## Extracted records
[Start]

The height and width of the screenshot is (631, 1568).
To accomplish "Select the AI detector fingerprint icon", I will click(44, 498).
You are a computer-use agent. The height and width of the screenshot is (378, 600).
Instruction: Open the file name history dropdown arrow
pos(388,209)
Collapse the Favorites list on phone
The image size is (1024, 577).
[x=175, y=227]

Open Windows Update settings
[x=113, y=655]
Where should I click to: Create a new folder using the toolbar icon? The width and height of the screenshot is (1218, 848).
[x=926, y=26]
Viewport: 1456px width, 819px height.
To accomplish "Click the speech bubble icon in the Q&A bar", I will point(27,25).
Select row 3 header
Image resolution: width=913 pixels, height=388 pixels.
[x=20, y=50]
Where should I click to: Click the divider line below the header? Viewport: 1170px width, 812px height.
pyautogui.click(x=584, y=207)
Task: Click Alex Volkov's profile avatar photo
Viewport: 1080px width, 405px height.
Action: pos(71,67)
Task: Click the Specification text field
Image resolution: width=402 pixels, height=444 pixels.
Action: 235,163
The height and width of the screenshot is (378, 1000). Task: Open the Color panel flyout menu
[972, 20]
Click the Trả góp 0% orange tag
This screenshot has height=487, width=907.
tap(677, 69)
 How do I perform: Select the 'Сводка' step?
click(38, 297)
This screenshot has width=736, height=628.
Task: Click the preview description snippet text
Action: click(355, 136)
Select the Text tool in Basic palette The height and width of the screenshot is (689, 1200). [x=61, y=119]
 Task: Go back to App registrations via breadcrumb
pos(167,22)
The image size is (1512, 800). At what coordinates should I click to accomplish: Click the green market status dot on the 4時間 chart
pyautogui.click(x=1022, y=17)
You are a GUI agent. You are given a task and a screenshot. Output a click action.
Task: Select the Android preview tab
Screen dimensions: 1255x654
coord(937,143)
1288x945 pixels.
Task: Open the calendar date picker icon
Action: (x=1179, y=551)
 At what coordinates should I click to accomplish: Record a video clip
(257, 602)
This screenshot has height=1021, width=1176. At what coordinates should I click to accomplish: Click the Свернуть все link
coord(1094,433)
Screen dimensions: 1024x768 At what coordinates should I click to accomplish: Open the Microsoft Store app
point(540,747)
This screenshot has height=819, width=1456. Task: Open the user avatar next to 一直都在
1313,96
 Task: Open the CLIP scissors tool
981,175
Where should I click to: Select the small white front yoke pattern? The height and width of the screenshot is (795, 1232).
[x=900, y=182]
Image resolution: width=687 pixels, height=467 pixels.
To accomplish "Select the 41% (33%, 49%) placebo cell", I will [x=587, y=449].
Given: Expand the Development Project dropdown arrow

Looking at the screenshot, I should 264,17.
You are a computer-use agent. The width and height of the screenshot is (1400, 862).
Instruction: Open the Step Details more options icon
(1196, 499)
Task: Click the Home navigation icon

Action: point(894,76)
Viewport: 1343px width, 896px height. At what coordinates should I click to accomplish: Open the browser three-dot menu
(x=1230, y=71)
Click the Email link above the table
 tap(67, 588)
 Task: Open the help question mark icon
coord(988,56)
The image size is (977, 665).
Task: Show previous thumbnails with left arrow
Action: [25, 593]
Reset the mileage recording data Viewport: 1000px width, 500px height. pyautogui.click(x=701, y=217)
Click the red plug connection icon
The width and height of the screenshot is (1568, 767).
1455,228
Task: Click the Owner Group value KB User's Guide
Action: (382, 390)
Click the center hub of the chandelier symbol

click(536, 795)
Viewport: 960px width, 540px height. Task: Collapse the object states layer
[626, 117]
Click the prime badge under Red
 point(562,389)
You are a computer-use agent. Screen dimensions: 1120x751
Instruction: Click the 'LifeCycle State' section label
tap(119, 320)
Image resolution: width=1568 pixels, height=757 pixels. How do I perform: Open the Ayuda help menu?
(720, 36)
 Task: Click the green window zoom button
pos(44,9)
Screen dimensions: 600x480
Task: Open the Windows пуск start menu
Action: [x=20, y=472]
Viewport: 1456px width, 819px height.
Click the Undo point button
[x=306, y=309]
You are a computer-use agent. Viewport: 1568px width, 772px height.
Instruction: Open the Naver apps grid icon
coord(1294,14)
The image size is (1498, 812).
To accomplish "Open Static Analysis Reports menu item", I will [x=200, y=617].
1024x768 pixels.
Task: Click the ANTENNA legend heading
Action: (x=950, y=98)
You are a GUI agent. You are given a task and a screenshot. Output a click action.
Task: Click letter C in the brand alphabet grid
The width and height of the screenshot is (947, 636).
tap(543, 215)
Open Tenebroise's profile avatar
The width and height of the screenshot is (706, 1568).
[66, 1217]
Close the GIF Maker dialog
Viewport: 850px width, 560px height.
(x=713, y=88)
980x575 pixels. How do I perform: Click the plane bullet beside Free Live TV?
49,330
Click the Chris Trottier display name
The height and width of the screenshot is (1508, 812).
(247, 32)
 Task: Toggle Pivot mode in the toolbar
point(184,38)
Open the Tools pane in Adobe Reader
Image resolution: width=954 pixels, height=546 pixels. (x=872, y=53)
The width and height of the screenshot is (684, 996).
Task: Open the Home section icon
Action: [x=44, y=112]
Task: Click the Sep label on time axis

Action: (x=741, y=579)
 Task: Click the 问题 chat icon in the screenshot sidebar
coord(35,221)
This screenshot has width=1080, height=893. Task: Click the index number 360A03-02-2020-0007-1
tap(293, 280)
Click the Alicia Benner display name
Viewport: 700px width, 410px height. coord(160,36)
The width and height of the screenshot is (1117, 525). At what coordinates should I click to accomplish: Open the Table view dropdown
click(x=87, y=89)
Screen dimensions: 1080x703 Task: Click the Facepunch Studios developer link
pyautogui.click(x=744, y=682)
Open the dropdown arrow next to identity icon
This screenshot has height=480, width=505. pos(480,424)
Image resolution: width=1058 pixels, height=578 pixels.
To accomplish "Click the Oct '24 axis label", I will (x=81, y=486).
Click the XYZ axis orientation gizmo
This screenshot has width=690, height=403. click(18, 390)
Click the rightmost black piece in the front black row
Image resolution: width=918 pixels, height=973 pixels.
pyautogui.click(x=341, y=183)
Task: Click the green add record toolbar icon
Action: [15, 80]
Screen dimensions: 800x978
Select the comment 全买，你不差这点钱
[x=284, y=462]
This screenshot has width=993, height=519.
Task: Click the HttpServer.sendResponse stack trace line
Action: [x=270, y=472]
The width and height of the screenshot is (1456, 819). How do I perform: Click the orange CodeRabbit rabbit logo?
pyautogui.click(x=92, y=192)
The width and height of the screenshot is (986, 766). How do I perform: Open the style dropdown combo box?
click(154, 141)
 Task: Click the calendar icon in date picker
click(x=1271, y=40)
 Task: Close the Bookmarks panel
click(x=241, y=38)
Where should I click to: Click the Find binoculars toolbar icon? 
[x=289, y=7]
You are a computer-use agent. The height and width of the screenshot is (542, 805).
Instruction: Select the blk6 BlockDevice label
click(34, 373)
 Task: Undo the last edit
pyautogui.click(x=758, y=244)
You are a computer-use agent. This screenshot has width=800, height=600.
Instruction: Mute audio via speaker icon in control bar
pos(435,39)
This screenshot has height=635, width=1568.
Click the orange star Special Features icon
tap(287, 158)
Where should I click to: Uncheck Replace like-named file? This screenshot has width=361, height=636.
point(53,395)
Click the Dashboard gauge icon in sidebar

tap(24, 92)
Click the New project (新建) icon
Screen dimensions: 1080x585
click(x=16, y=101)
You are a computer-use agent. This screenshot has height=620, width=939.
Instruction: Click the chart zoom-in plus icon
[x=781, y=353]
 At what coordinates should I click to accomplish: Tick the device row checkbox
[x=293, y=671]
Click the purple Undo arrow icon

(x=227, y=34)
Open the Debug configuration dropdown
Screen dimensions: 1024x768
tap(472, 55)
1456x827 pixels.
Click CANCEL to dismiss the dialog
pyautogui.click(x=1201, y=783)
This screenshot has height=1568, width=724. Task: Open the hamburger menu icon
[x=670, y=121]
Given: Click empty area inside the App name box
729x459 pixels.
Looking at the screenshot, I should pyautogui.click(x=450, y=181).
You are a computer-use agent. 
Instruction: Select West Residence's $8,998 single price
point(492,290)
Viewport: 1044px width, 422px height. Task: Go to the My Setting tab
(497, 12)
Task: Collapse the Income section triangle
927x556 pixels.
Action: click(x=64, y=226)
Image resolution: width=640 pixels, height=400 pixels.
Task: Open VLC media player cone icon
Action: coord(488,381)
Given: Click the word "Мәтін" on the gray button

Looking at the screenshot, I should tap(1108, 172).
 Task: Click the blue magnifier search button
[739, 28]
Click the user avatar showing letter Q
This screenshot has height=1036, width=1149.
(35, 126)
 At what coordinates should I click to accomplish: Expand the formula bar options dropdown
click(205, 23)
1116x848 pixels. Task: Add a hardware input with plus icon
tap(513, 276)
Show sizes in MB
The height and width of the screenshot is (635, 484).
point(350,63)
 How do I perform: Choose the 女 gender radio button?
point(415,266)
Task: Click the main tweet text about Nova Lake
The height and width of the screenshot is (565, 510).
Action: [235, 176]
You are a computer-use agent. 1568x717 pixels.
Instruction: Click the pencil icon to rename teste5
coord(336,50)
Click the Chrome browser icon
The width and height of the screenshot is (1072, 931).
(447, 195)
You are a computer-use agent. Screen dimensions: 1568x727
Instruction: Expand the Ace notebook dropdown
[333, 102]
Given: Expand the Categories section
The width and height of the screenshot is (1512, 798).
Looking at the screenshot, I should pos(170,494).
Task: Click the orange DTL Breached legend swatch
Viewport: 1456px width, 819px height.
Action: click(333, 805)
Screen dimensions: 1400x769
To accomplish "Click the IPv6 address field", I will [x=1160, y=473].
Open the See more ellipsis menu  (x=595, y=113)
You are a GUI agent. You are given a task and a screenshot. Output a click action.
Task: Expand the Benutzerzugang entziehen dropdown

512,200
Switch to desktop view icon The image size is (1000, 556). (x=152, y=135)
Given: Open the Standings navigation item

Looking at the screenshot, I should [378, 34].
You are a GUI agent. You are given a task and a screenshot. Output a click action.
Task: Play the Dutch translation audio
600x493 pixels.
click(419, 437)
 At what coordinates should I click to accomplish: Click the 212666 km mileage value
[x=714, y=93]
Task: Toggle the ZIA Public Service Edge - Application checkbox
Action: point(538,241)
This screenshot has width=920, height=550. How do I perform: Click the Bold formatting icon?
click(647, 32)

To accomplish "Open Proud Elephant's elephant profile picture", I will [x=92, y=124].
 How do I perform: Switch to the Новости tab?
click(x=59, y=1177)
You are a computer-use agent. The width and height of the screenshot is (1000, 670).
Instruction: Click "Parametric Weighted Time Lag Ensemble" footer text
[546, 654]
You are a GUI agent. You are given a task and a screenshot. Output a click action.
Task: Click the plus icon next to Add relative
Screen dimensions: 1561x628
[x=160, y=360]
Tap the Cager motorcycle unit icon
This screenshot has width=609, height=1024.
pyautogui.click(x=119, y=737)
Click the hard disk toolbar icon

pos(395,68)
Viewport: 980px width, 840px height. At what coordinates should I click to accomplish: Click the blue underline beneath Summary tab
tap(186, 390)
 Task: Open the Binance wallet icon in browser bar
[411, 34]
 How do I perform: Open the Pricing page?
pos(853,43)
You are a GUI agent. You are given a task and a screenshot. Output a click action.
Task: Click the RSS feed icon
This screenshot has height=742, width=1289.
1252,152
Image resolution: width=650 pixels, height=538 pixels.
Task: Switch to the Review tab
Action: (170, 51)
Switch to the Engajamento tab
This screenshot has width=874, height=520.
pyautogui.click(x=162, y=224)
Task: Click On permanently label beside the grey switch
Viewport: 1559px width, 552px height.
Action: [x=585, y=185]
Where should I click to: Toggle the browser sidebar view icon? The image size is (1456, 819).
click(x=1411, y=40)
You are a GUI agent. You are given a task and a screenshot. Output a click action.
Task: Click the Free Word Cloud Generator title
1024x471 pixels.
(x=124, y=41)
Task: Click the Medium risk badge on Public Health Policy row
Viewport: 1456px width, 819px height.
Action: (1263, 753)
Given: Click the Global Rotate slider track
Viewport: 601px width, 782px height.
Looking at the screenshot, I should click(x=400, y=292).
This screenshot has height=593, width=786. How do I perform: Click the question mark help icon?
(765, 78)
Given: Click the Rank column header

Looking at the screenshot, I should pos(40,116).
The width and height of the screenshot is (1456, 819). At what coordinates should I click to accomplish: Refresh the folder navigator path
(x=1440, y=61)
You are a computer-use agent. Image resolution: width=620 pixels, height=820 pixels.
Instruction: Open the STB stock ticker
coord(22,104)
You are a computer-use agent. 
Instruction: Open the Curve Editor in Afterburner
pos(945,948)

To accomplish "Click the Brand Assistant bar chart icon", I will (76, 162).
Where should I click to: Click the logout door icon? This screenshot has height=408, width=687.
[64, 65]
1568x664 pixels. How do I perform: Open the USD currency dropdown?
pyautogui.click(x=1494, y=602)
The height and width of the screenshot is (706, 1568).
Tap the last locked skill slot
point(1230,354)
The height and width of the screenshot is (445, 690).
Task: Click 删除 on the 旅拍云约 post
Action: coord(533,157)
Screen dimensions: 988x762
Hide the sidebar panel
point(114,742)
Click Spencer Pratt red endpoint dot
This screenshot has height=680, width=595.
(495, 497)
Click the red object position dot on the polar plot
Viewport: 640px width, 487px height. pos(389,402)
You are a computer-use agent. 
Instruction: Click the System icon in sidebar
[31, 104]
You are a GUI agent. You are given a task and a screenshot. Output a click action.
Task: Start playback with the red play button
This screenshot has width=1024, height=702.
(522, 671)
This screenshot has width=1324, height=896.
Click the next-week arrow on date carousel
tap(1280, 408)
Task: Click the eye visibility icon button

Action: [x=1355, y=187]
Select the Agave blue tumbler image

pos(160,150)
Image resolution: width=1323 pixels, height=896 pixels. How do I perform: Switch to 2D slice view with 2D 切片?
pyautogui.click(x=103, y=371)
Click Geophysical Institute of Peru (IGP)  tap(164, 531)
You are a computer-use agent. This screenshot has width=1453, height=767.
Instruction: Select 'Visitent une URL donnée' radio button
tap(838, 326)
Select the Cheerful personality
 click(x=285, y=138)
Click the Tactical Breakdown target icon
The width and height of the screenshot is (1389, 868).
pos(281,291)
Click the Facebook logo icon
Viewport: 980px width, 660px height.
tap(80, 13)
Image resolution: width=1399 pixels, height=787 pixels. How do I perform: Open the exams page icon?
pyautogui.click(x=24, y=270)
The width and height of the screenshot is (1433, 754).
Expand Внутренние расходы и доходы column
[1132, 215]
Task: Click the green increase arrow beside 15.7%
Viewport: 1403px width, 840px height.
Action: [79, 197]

[End]

## EXERCISE
Gather every line of the records above that contains the string "checkbox", and treat case as significant.

## WORKED ANSWER
 At what coordinates should I click to accomplish: Tick the device row checkbox
Task: Toggle the ZIA Public Service Edge - Application checkbox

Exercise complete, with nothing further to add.